As is the case in most of my innovation I am working toward a "process" innovation that will be facilitated by or coupled to discrete hardware innovations. This is the greatest return for the least investment. We currently hold patents on the plate design, the LED hotels and other aspects of this system. I didn't know this at the time but the experience was preparing me for the next much larger challenge of creating an industrialized production system for the growth and control of duckweed in an FDA regulated process--from the ground up. This proved to be one of the largest challenges I've ever faced.

Anyone familiar with GMP and FDA regulation is aware of the difficulties associated with new drug applications and pharmaceutical manufacturing; even if the production system used is well proven and industry standard (read: familiar to the FDA). One must prove the production system compliant, and that it is controlled and in control. I could see that given the rigid requirements for environmental control required not only for genetically modified organisms but pharmaceutical processes creating medicines for injecting into humans, this was not going to be a "greenhouse" project.

However, we had an idea to capitalize on duckweeds ability to make large amounts of target pharmaceutical proteins cheaply and quickly, compared to the current state of the art. However, to do this successfully, we needed an entirely new system and we would be building it from scratch.

At Biolex, our approach was so far off the beaten pharmaceutical production path that we had no readily available means to industrialize our "hobby scale" bench top process. The added challenge was succeeding at scaling the process without breaking the bank and loosing our potential advantage of simplicity, containment, and range of target proteins under a blanket of insurmountable cost. In the end, parts of the process development were similar to what some developers go through when creating a new aircraft design....
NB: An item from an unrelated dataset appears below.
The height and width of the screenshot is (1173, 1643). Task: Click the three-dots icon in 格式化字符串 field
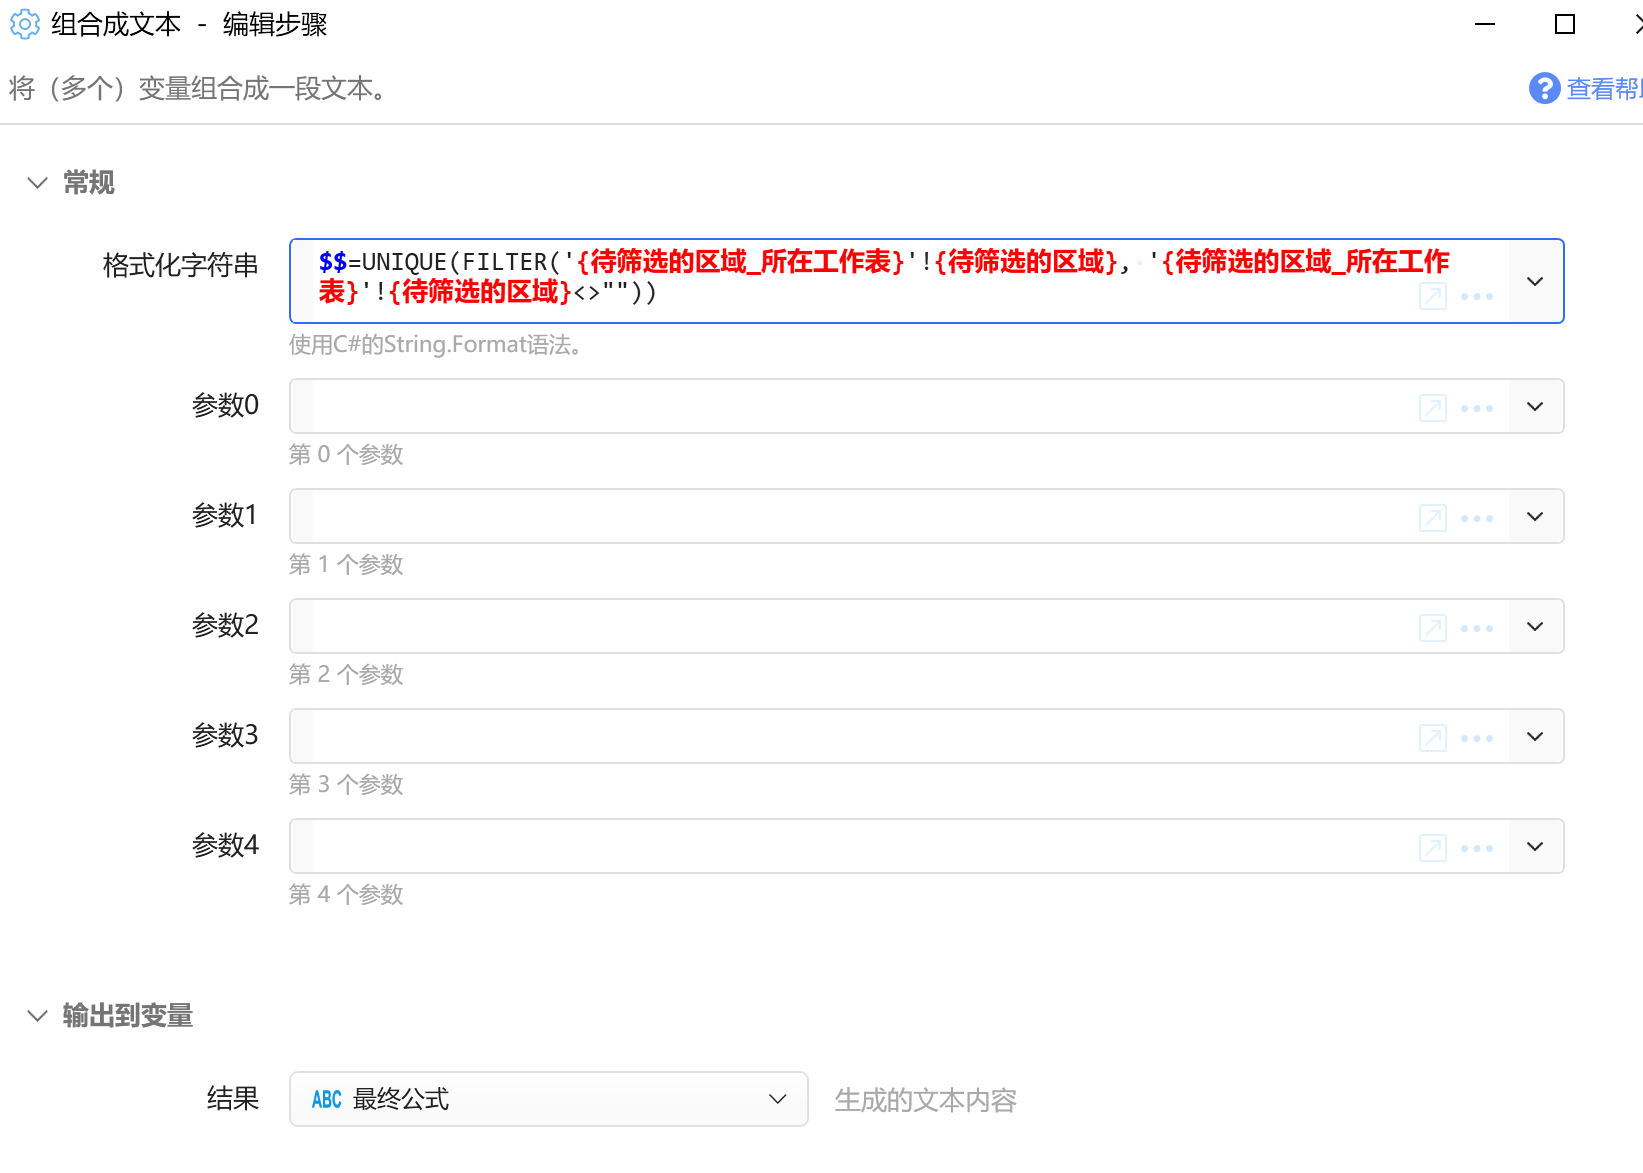click(x=1476, y=296)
Suffice it to say that in the journey from a simple idea to a functioning industrial biotechnology based pharmaceutical manufacturing process, I learned a lot. This could be a very long story because I have become so familiar with all the details of duckweed growth optimization, recombinant protein production, the FDA, pharmaceutical development criteria, and physical laws governing air flow, minimal structural design, heat removal, CAD, Computational fluid dynamics, and light source optimization.

All of these played a part in our success and being an expert in one of these fields would have actually been counter productive for succeeding at the rest and integrating it all into a working system. Considered "upstream" research and development; designing and implementing a process to manufacture pharmaceuticals with the duckweed platform, involved a great deal of details that forced me to pull from virtually all my experience in science in engineering, not to mention every day life, observing wave action at the beach, and designing remote control aircraft.

As with the robotic tissue culture system, the end result was a process completely unique that used existing concepts in completely new ways. The disposable production vessels, the carefully designed and lightweight production racks, the biological air supply system, and the means to separate the very sticky "non-Newtonian-like" plant biomass from the liquid media all required new approaches to combining and implementing tangenial technologies.

These novel combinations have resulted in a number of patents as did the approaches used with the automated tissue culture system. In the end, I had an economical process of complete novelty that the FDA actually likes and may one day produce cheaply and unerringly the medicine you may one day take to enhance the quality of your collective lives. I hope so.

So, what I thought was a simple science project as a young kid turned out to be a preface for some of the greatest efforts in my life. Looking back, I was unknowingly creating the groundwork for a monumental effort that I could never have imagined.